Kütahya’daki Murat Dağı’ndan doğan Gediz Nehri, tarih boyunca birçok kez akış yönü değiştirilerek günümüzdeki halini aldı. Ancak, sanayileşmenin getirdiği kirlilik nedeniyle artık eskisi kadar temiz akmıyor ve içinde onlarca balık türü yaşamıyor. Nehrin getirdiği bereket kadar, özellikle Emiralem Regülatörü yapılmadan önce sık sık meydana gelen taşkınlar, Menemen çiftçilerini zor durumda bırakmış ve geniş tarım arazilerinde büyük kayıplara yol açmıştı.
Gediz Köprüsü’nün inşası: Türk, Macar ve Bulgar işbirliği
Gediz Köprüsü’nün yapımına 1933 yılında Türk, Macar ve Bulgar mühendislerin ortak çalışmasıyla başlandı. Bu köprü, Menemen’in ulaşımını güvence altına almak ve taşkınlarda güvenli geçiş sağlamak amacıyla tasarlandı. 27 Şubat 1935'te inşaatı tamamlanan köprü, 31 Temmuz 1935’te İzmir Valisi Kazım Dirik Paşa ve Bayındırlık Bakanı Ali Çetinkaya’nın katılımıyla resmi olarak açıldı. Açılışta, İzmir ve çevre ilçelerden yüzlerce yurttaş da hazır bulundu.

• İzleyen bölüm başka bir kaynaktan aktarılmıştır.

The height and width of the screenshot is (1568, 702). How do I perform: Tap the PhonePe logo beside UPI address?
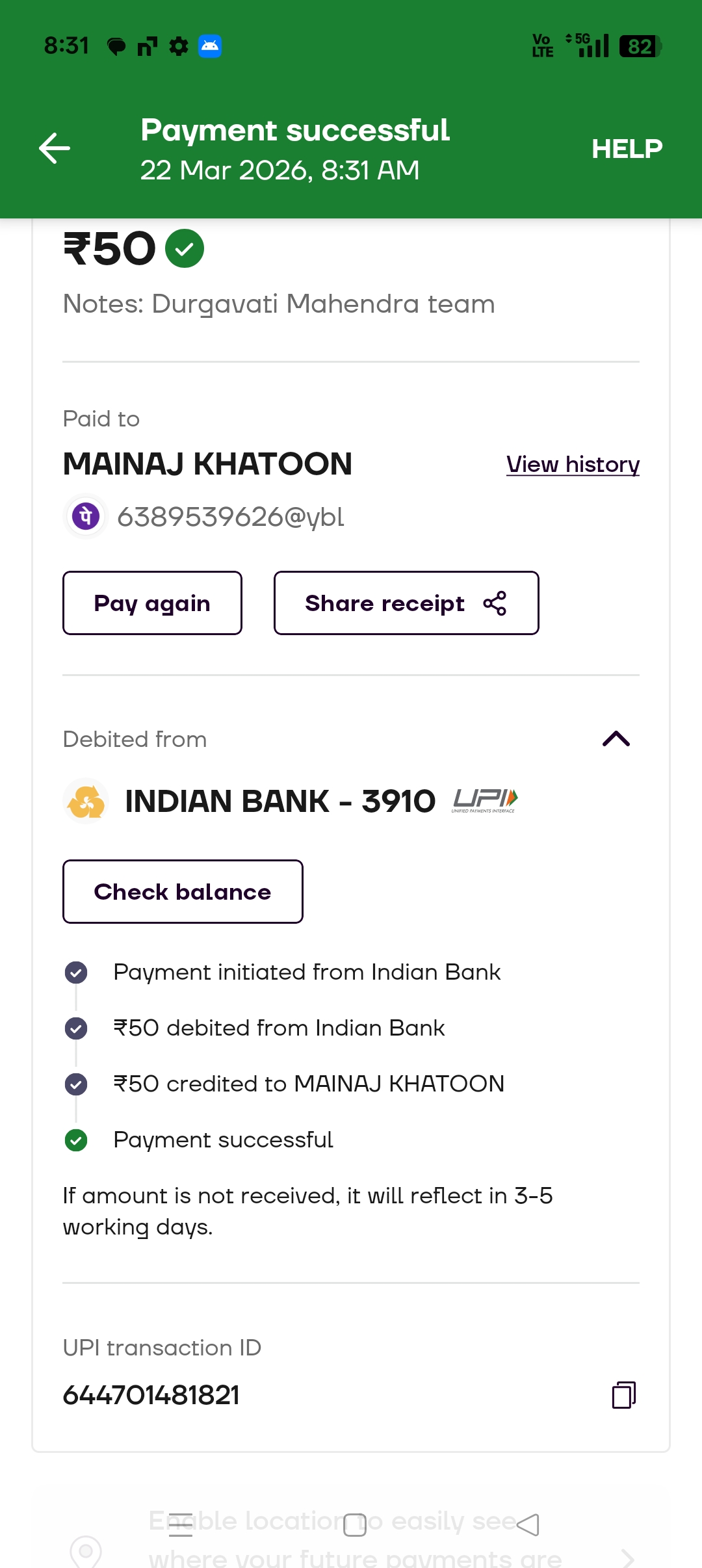[x=86, y=517]
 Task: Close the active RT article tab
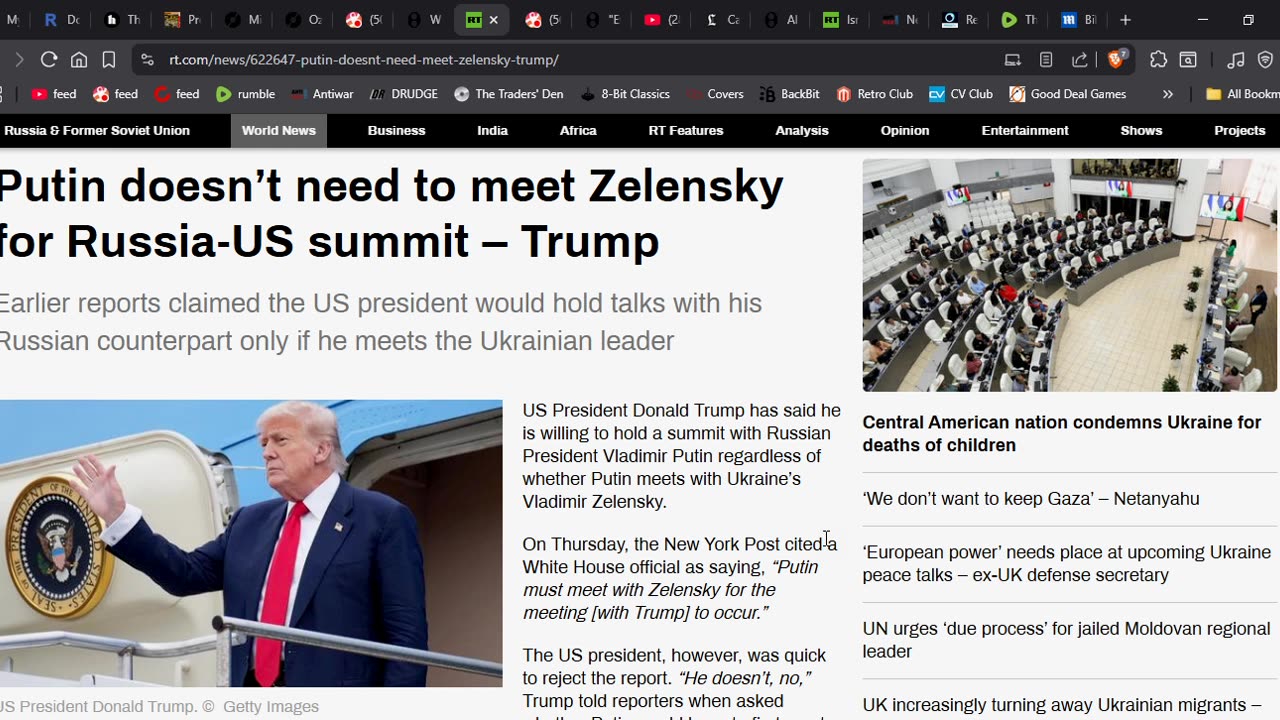[493, 20]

Gediz Köprüsü’nün özellikleri
Kazım Dirik Köprüsü olarak anılan Gediz Köprüsü, 200 metre uzunluğunda ve 5 kemerden oluşuyor. Köprünün ayak kolonları, nehir yatağından 30 metre aşağıya indirilen sağlam döşemelerle desteklendi. Cumhuriyet döneminin nadide yapılarından biri olan köprü, İzmir-Çanakkale hattında ve çevre köylere ulaşımda önemli bir rol oynuyor.
Açılıştan sonra meydana gelen felaket
Köprünün tamamlanmasından 10 gün sonra, Mart 1935’te Gediz Nehri büyük bir taşkınla Menemen ovasını sular altında bıraktı. Ahşap köprü de bu felaketten nasibini alarak kısmen zarar gördü. Vali Kazım Dirik Paşa, taşkının ardından bölgeyi ziyaret ederek durum tespitinde bulundu ve köprüde geçici çözümlerle ulaşımın sağlanmasına karar verildi.
Bugün: Tarihi bir miras
Gediz Köprüsü, zaman içinde hem bölge halkı için güvenli bir ulaşım hattı sağladı hem de Cumhuriyet’in inşaat projelerine örnek teşkil eden bir yapı olarak tarihi değer kazandı. Bugün bile İzmir ve çevresindeki ulaşımı kolaylaştıran köprü, dönemin mühendislik başarısını yansıtıyor.